══ Supplied material ══
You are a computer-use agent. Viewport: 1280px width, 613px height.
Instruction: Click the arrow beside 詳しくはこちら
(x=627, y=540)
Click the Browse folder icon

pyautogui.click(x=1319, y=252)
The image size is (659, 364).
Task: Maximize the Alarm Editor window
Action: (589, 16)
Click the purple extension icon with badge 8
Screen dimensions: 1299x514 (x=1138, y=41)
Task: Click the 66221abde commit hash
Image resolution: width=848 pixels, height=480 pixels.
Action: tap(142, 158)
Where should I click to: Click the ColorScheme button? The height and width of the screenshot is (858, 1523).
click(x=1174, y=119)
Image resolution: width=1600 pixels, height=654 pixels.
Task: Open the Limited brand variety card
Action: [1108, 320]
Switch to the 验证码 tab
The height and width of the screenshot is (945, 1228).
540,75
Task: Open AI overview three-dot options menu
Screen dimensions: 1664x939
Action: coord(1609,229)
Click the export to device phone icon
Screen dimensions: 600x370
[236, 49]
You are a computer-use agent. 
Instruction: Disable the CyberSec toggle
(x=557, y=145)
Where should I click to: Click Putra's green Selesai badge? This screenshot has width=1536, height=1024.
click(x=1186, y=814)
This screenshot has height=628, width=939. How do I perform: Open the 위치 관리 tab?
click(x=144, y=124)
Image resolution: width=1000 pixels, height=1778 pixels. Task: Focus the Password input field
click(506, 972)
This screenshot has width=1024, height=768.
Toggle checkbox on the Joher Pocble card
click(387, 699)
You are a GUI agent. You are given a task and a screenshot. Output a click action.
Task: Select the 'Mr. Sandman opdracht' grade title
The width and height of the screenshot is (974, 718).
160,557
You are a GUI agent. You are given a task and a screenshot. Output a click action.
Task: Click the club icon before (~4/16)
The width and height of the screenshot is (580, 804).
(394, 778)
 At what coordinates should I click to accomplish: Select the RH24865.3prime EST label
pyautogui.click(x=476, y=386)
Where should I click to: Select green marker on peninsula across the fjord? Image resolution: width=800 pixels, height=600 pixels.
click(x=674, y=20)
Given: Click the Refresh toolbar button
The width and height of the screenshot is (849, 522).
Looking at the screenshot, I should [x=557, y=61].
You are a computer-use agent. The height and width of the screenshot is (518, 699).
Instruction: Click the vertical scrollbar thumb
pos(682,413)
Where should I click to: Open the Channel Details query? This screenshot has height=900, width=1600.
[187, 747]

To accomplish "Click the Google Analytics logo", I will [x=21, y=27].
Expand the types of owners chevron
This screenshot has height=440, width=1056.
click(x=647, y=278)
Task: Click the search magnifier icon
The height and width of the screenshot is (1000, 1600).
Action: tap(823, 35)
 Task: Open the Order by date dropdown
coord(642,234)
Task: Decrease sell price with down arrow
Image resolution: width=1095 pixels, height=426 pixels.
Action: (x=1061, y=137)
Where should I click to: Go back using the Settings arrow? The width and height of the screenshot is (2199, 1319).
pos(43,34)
═══
• [Task objective]
Could every entry be given again exactly, with no line skipped?

• [Reply]
You are a computer-use agent. Viewport: 1280px width, 613px height.
Instruction: Click the arrow beside 詳しくはこちら
(x=627, y=540)
Click the Browse folder icon

pyautogui.click(x=1319, y=252)
The image size is (659, 364).
Task: Maximize the Alarm Editor window
Action: (589, 16)
Click the purple extension icon with badge 8
Screen dimensions: 1299x514 (x=1138, y=41)
Task: Click the 66221abde commit hash
Image resolution: width=848 pixels, height=480 pixels.
Action: tap(142, 158)
Where should I click to: Click the ColorScheme button? The height and width of the screenshot is (858, 1523).
click(x=1174, y=119)
Image resolution: width=1600 pixels, height=654 pixels.
Task: Open the Limited brand variety card
Action: [1108, 320]
Switch to the 验证码 tab
The height and width of the screenshot is (945, 1228).
540,75
Task: Open AI overview three-dot options menu
Screen dimensions: 1664x939
Action: coord(1609,229)
Click the export to device phone icon
Screen dimensions: 600x370
[236, 49]
You are a computer-use agent. 
Instruction: Disable the CyberSec toggle
(x=557, y=145)
Where should I click to: Click Putra's green Selesai badge? This screenshot has width=1536, height=1024.
click(x=1186, y=814)
This screenshot has height=628, width=939. How do I perform: Open the 위치 관리 tab?
click(x=144, y=124)
Image resolution: width=1000 pixels, height=1778 pixels. Task: Focus the Password input field
click(506, 972)
This screenshot has width=1024, height=768.
Toggle checkbox on the Joher Pocble card
click(387, 699)
You are a GUI agent. You are given a task and a screenshot. Output a click action.
Task: Select the 'Mr. Sandman opdracht' grade title
The width and height of the screenshot is (974, 718).
160,557
You are a GUI agent. You are given a task and a screenshot. Output a click action.
Task: Click the club icon before (~4/16)
The width and height of the screenshot is (580, 804).
(394, 778)
 At what coordinates should I click to accomplish: Select the RH24865.3prime EST label
pyautogui.click(x=476, y=386)
Where should I click to: Select green marker on peninsula across the fjord? Image resolution: width=800 pixels, height=600 pixels.
click(x=674, y=20)
Given: Click the Refresh toolbar button
The width and height of the screenshot is (849, 522).
Looking at the screenshot, I should [x=557, y=61].
You are a computer-use agent. The height and width of the screenshot is (518, 699).
Instruction: Click the vertical scrollbar thumb
pos(682,413)
Where should I click to: Open the Channel Details query? This screenshot has height=900, width=1600.
[187, 747]

To accomplish "Click the Google Analytics logo", I will [x=21, y=27].
Expand the types of owners chevron
This screenshot has height=440, width=1056.
click(x=647, y=278)
Task: Click the search magnifier icon
The height and width of the screenshot is (1000, 1600).
Action: tap(823, 35)
 Task: Open the Order by date dropdown
coord(642,234)
Task: Decrease sell price with down arrow
Image resolution: width=1095 pixels, height=426 pixels.
Action: (x=1061, y=137)
Where should I click to: Go back using the Settings arrow? The width and height of the screenshot is (2199, 1319).
pos(43,34)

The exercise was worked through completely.